Regardless, the output samples give the following output during building:

`nvcc fatal : Unsupported gpu architecture ‘compute_110’`

multiple times. The build also fails later on due to some invalid conversion being performed. Which does not look promising. This does not belong in this forum, but while we are at if you were to have more experience with this:

I have ran nvcc -V:
Cuda compilation tools, release 12.8, V12.8.93
Build cuda_12.8.r12.8/compiler.35583870_0

and in /usr/local/cuda-12.8/version.json:

“cuda” : {
“name” : “CUDA SDK”,
“version” : “12.8.1”
},

and

“cuda_nvcc” : {
“name” : “CUDA NVCC”,
“version” : “12.8.93”
},

also, during one of the test in the Samples(I ran the 1_utilities isolated), I got the following output:

Device 3: “Tesla T4”
CUDA Driver Version / Runtime Version 12.8 / 12.8
CUDA Capability Major/Minor version number: 7.5

Now, searching the web, CUDA 12.8 should support the Turing machines.

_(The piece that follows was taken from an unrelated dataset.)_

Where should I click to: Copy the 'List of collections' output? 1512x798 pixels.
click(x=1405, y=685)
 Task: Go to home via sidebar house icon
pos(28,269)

But I do not know why it is looking for compute 110, and if it is the CUDA toolkit or GPU’s that are failing. I have looked at all /usr/local/cuda../ folders and they all point to the same versions.

The only difference I can notice is that /usr/local/cuda../ has:

“nvidia_driver” : {
“name” : “NVIDIA Linux Driver”,
“version” : “570.124.06”
},

and nvidia-smi has:

NVIDIA-SMI 570.133.20 Driver Version: 570.133.20

If you have any insight, it will be greatly appreciated.

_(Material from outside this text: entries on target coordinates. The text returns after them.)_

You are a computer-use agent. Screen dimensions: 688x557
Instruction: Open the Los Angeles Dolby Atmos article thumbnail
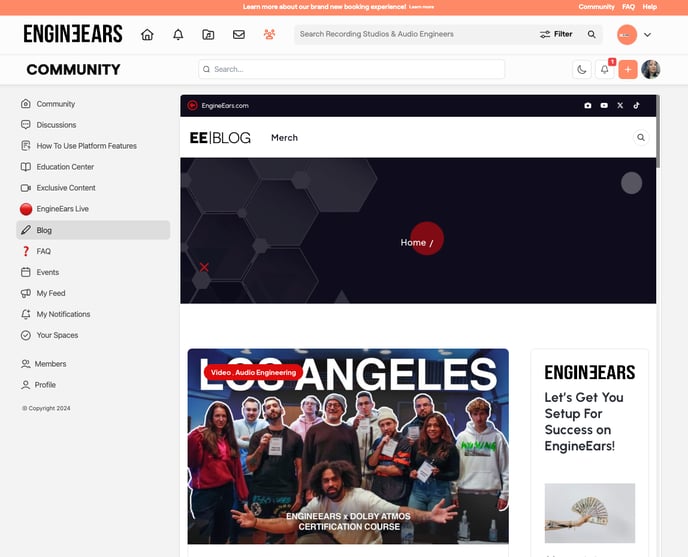pyautogui.click(x=348, y=446)
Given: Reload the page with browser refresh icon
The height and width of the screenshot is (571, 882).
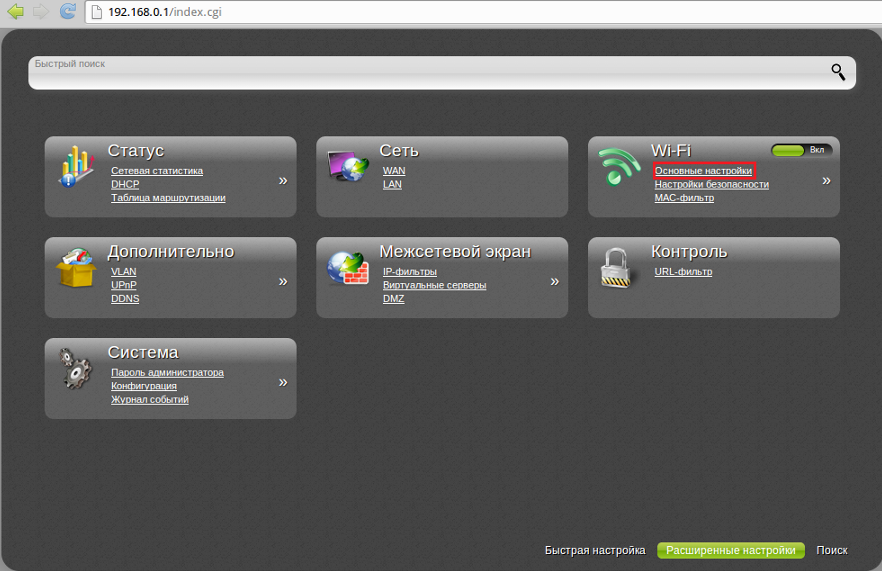Looking at the screenshot, I should (x=67, y=12).
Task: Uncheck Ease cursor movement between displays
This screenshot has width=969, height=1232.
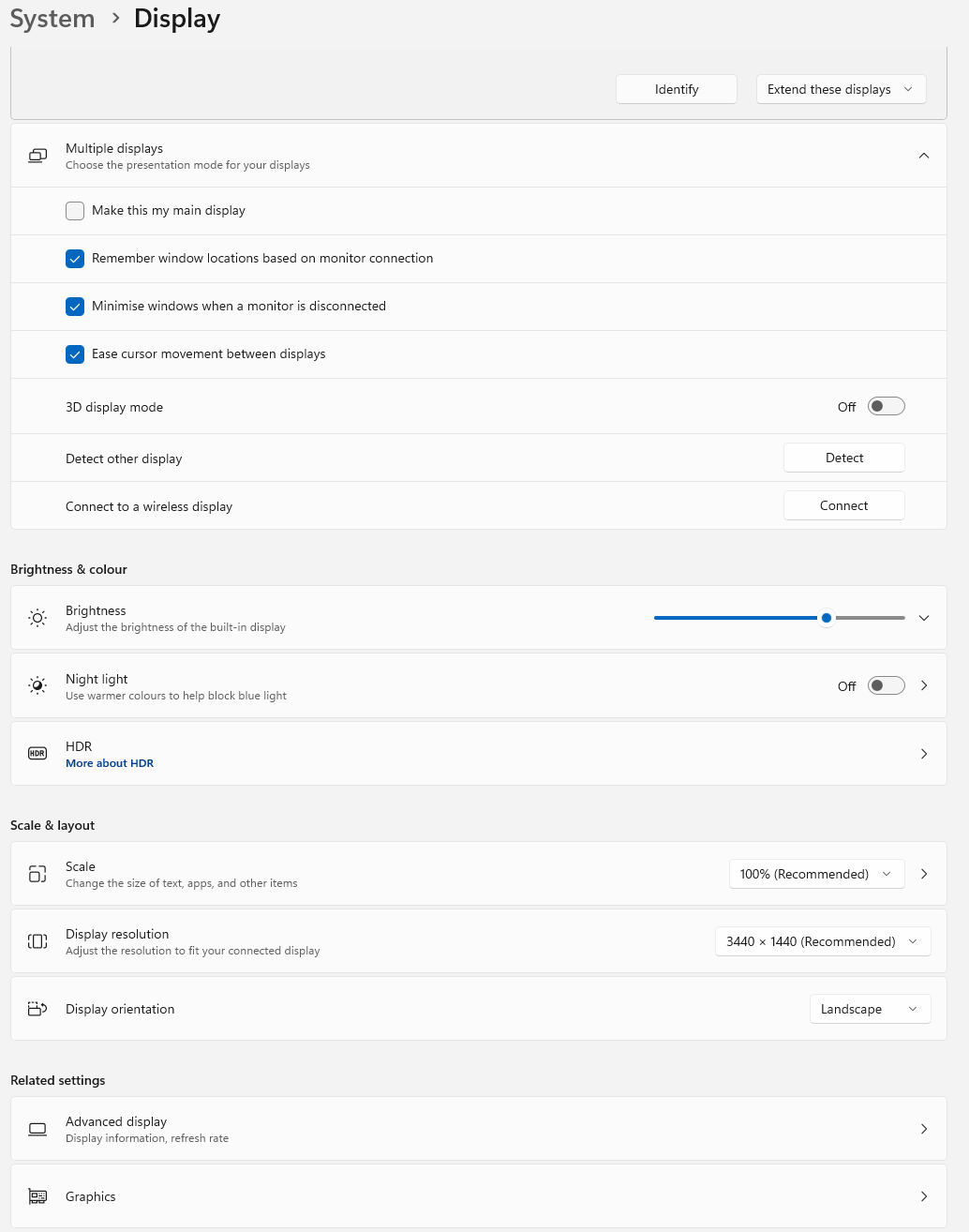Action: pos(75,354)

This error is unrelated to the one you are seeing in this thread (losing access to your GPUs) and is caused by a mismatch in GPU architectures you are trying to build in the CUDA samples and your locally installed CUDA toolkit, which is too old and does not support sm_110 yet (CUDA 13+ is needed).

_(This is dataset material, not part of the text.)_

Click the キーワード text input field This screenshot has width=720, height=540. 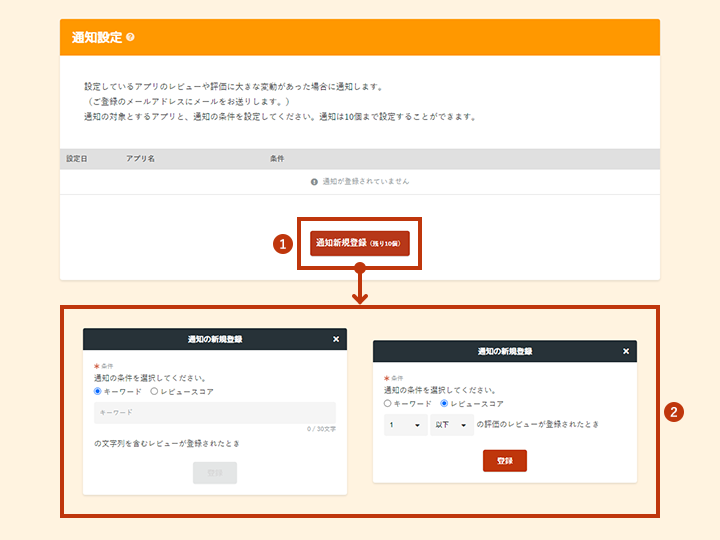(215, 412)
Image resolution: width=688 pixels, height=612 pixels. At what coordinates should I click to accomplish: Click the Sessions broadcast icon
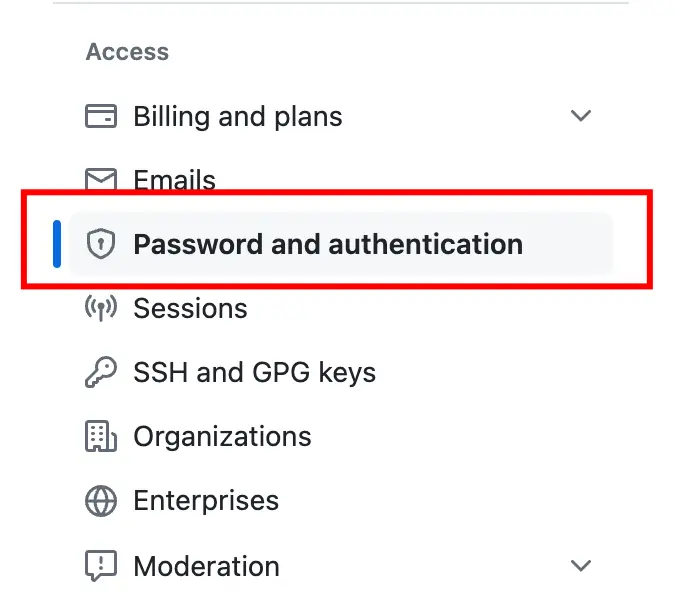click(101, 308)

As a simple workaround, remove 110 (and any other unwanted architectures) from here.

I removed the unwanted architectures from the CMakeLists.txt files in the projects and built using:

$make -j$(nproc) –ignore-errors

since there were a lot of errors, type mismatches and such, and after that i ran:

python3 run_tests.py –parallel 4

which found around 77 executeables I think, and these were the ones that failed:
Failed runs (26):
update.sample : Failed (code 1)
pre-merge-commit.sample : Failed (code 2)
push-to-checkout.sample : Failed (code 1)
pre-applypatch.sample : Failed (code 2)
applypatch-msg.sample : Failed (code 2)
CMakeDetermineCompilerABI_C.bin : Failed (code 49)
CMakeDetermineCompilerABI_CXX.bin : Failed (code 49)
a.out : Failed (code 212)
a.out : Failed (code 212)
a.out : Failed (code 190)
fsmonitor-watchman.sample : Failed (code 255)
streamOrderedAllocationP2P : Failed (code 2)
ptxgen : Failed (code 16)
cuda_f_1.yuv : Error: [Errno 8] Exec format error: ‘./cuda_f_1.yuv’ (code -1)
cuda_yuv_f_1.yuv : Error: [Errno 8] Exec format error: ‘./cuda_yuv_f_1.yuv’ (code -1)
cuda_yuv_f_2.yuv : Error: [Errno 8] Exec format error: ‘./cuda_yuv_f_2.yuv’ (code -1)
CMakeDetermineCompilerABI_C.bin : Failed (code 49)
CMakeDetermineCompilerABI_CXX.bin : Failed (code 49)
a.out : Failed (code 212)
a.out : Failed (code 212)
a.out : Failed (code 190)
build.bat : Error: [Errno 8] Exec format error: ‘./build.bat’ (code -1)
build.sh : Failed (code 2)
shaders.hlsl : Error: [Errno 8] Exec format error: ‘./shaders.hlsl’ (code -1)
stdafx.cpp : Error: [Errno 8] Exec format error: ‘./stdafx.cpp’ (code -1)
pre-push.sample : Timeout (code -1)

I do not know what to make of this. Since things are failing during building, it is unclear to me what is supposed to happen. Mind you I do not have experience with c++ so the depth of the errors are unclear. Also, looking at the APM_ output for the ones that failed, there is nothing that really stands out, most are empty.